REMEMBERIZER_API_KEY = getpass()
import os

from langchain_community.retrievers import RememberizerRetriever

os.environ["REMEMBERIZER_API_KEY"] = REMEMBERIZER_API_KEY
retriever = RememberizerRetriever(top_k_results=5)
docs = retriever.get_relevant_documents(query="How does Large Language Models works?")
docs[0].metadata  # meta-information of the Document
{'id': 13646493,
'document_id': '17s3LlMbpkTk0ikvGwV0iLMCj-MNubIaP',
'name': 'What is a large language model (LLM)_ _ Cloudflare.pdf',
'type': 'application/pdf',
'path': '/langchain/What is a large language model (LLM)_ _ Cloudflare.pdf',
'url': 'https://drive.google.com/file/d/17s3LlMbpkTk0ikvGwV0iLMCj-MNubIaP/view',
'size': 337089,
'created_time': '',
'modified_time': '',
'indexed_on': '2024-04-04T03:36:28.886170Z',
'integration': {'id': 347, 'integration_type': 'google_drive'}}
print(docs[0].page_content[:400])  # a content of the Document
before, or contextualized in new ways. on some level they " understand " semantics in that they can associate words and concepts by their meaning, having seen them grouped together in that way millions or billions of times. how developers can quickly start building their own llms to build llm applications, developers need easy access to multiple data sets, and they need places for those data sets

使用在链中

OPENAI_API_KEY = getpass()
os.environ["OPENAI_API_KEY"] = OPENAI_API_KEY
from langchain.chains import ConversationalRetrievalChain
from langchain_openai import ChatOpenAI

model = ChatOpenAI(model_name="gpt-3.5-turbo")
qa = ConversationalRetrievalChain.from_llm(model, retriever=retriever)
questions = [
"What is RAG?",
"How does Large Language Models works?",
]
chat_history = []

for question in questions:
result = qa.invoke({"question": question, "chat_history": chat_history})
chat_history.append((question, result["answer"]))
print(f"-> **Question**: {question} \n")
print(f"**Answer**: {result['answer']} \n")
-> **Question**: What is RAG? 

**Answer**: RAG stands for Retrieval-Augmented Generation. It is an AI framework that retrieves facts from an external knowledge base to enhance the responses generated by Large Language Models (LLMs) by providing up-to-date and accurate information. This framework helps users understand the generative process of LLMs and ensures that the model has access to reliable information sources.
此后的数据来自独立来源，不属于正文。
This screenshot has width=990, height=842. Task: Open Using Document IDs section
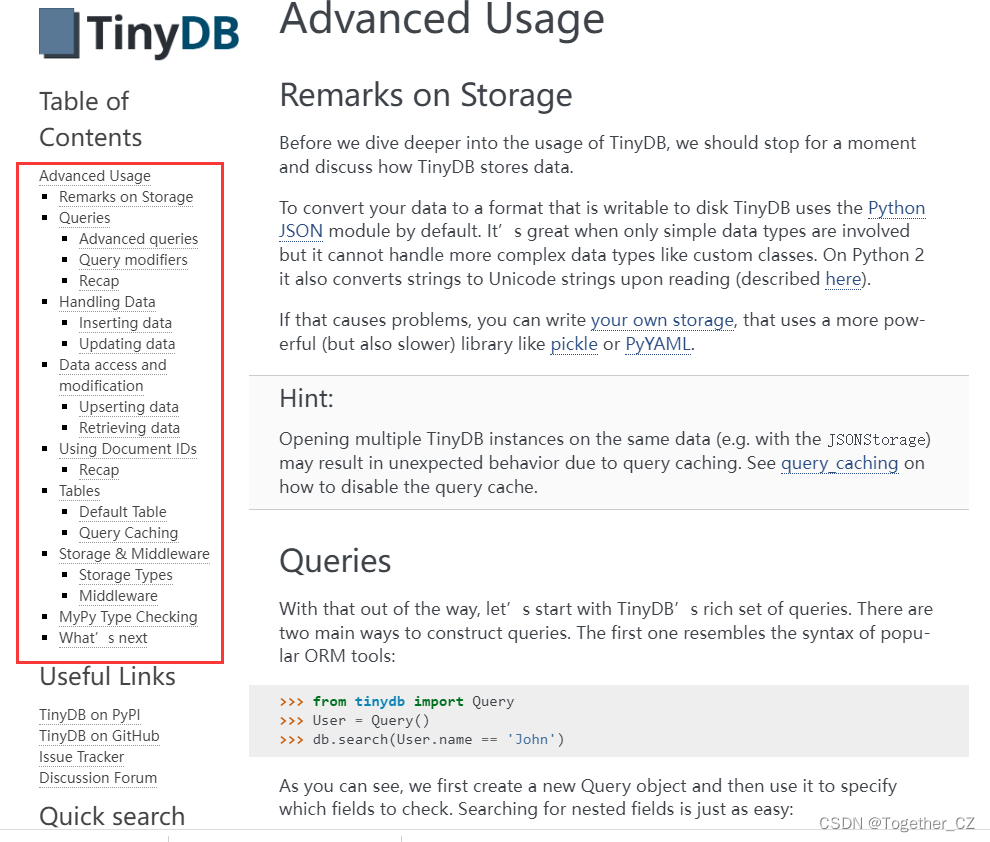click(x=128, y=449)
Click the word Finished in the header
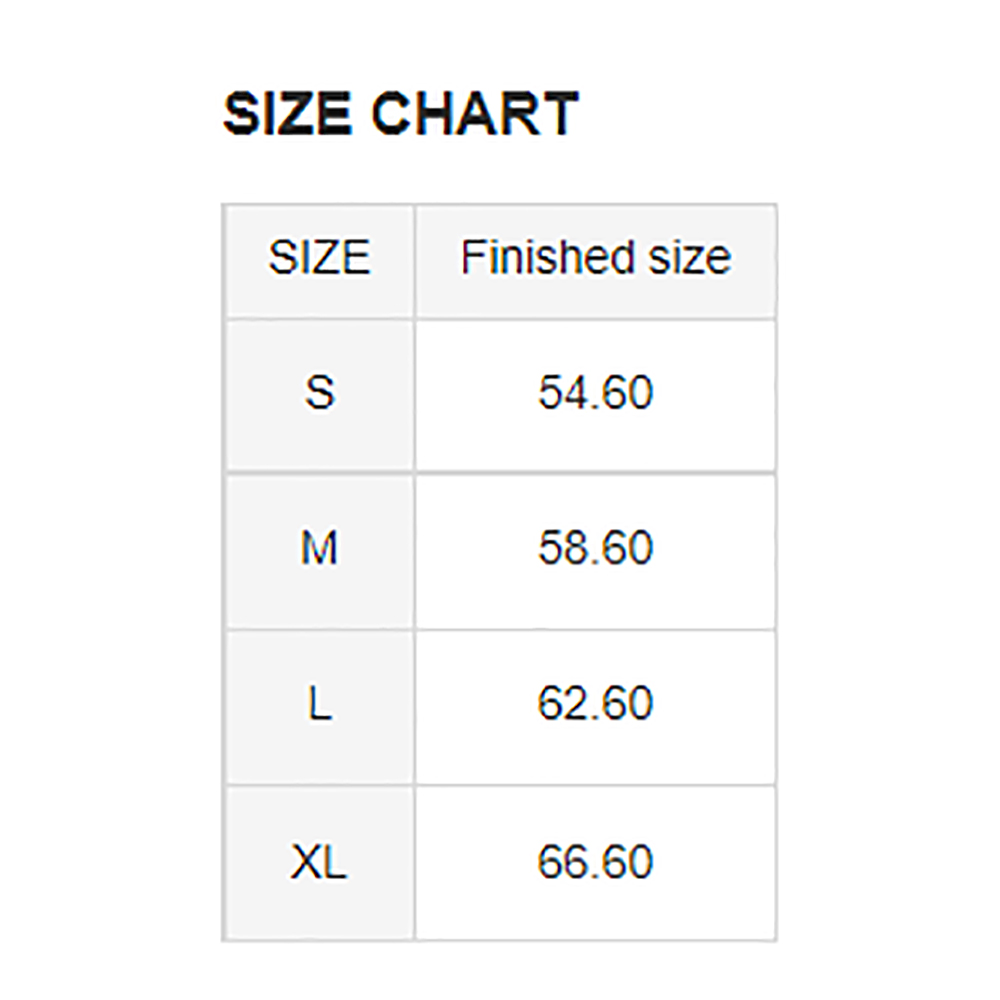 coord(548,257)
-> **Question**: How does Large Language Models works?

**Answer**: Large Language Models (LLMs) work by analyzing massive data sets of language to comprehend and generate human language text. They are built on machine learning, specifically deep learning, which involves training a program to recognize features of data without human intervention. LLMs use neural networks, specifically transformer models, to understand context in human language, making them better at interpreting language even in vague or new contexts. Developers can quickly start building their own LLMs by accessing multiple data sets and using services like Cloudflare's Vectorize and Cloudflare Workers AI platform.